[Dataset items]
============

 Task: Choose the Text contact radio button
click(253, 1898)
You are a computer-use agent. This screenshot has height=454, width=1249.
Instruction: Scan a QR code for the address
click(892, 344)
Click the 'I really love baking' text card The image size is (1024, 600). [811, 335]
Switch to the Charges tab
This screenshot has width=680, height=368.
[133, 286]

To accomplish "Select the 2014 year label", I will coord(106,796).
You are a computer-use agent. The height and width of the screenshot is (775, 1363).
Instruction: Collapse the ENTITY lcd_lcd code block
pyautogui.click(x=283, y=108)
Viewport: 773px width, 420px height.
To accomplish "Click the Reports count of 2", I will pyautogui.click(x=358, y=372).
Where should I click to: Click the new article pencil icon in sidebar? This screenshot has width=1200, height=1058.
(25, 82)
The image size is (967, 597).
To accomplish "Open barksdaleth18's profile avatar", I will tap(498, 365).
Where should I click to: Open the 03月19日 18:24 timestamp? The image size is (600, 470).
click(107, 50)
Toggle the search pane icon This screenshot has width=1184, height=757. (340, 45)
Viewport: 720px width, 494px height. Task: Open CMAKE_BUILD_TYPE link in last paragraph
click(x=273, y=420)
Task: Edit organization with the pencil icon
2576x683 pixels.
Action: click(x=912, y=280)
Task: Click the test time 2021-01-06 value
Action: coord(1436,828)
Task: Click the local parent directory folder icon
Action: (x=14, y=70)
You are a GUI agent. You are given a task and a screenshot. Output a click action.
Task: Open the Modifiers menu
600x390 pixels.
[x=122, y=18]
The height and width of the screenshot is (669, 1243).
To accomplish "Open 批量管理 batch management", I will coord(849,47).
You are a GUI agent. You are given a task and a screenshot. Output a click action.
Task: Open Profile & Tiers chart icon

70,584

============

Work order: Produce an exact repeat of the lines from the one containing "You are a computer-use agent. This" through the last line of the data, and nothing more.

Answer to this task:
You are a computer-use agent. This screenshot has height=454, width=1249.
Instruction: Scan a QR code for the address
click(892, 344)
Click the 'I really love baking' text card The image size is (1024, 600). [811, 335]
Switch to the Charges tab
This screenshot has width=680, height=368.
[133, 286]

To accomplish "Select the 2014 year label", I will coord(106,796).
You are a computer-use agent. The height and width of the screenshot is (775, 1363).
Instruction: Collapse the ENTITY lcd_lcd code block
pyautogui.click(x=283, y=108)
Viewport: 773px width, 420px height.
To accomplish "Click the Reports count of 2", I will pyautogui.click(x=358, y=372).
Where should I click to: Click the new article pencil icon in sidebar? This screenshot has width=1200, height=1058.
(25, 82)
The image size is (967, 597).
To accomplish "Open barksdaleth18's profile avatar", I will tap(498, 365).
Where should I click to: Open the 03月19日 18:24 timestamp? The image size is (600, 470).
click(107, 50)
Toggle the search pane icon This screenshot has width=1184, height=757. (340, 45)
Viewport: 720px width, 494px height. Task: Open CMAKE_BUILD_TYPE link in last paragraph
click(x=273, y=420)
Task: Edit organization with the pencil icon
2576x683 pixels.
Action: click(x=912, y=280)
Task: Click the test time 2021-01-06 value
Action: coord(1436,828)
Task: Click the local parent directory folder icon
Action: (x=14, y=70)
You are a GUI agent. You are given a task and a screenshot. Output a click action.
Task: Open the Modifiers menu
600x390 pixels.
[x=122, y=18]
The height and width of the screenshot is (669, 1243).
To accomplish "Open 批量管理 batch management", I will coord(849,47).
You are a GUI agent. You are given a task and a screenshot. Output a click action.
Task: Open Profile & Tiers chart icon

70,584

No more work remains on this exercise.